BEGIN Data shown

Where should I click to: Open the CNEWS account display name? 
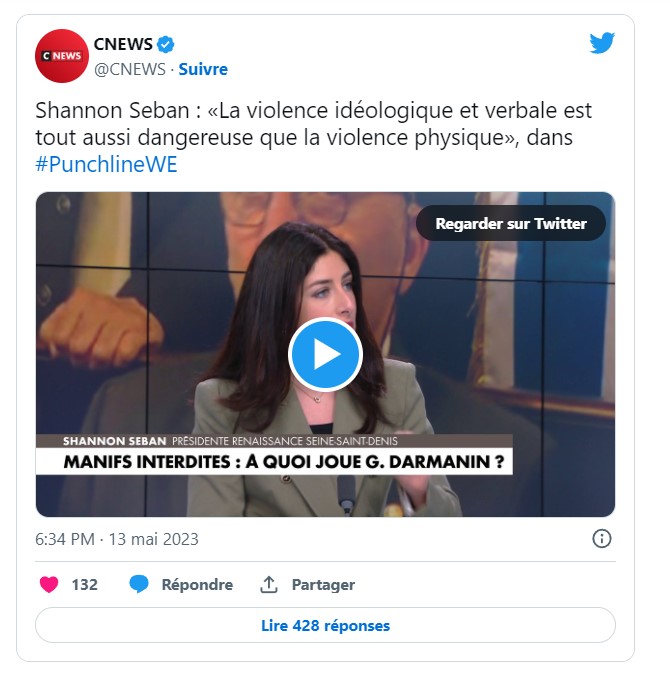tap(123, 44)
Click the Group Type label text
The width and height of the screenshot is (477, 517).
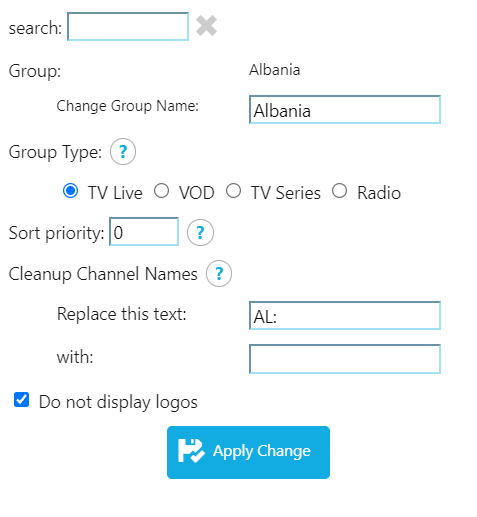[x=55, y=152]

END Data shown

In the copy, omit the pictures and reproduce every entry exactly.

Where should I click to: Open the CNEWS account display name? 
tap(123, 44)
Click the Group Type label text
The width and height of the screenshot is (477, 517).
[x=55, y=152]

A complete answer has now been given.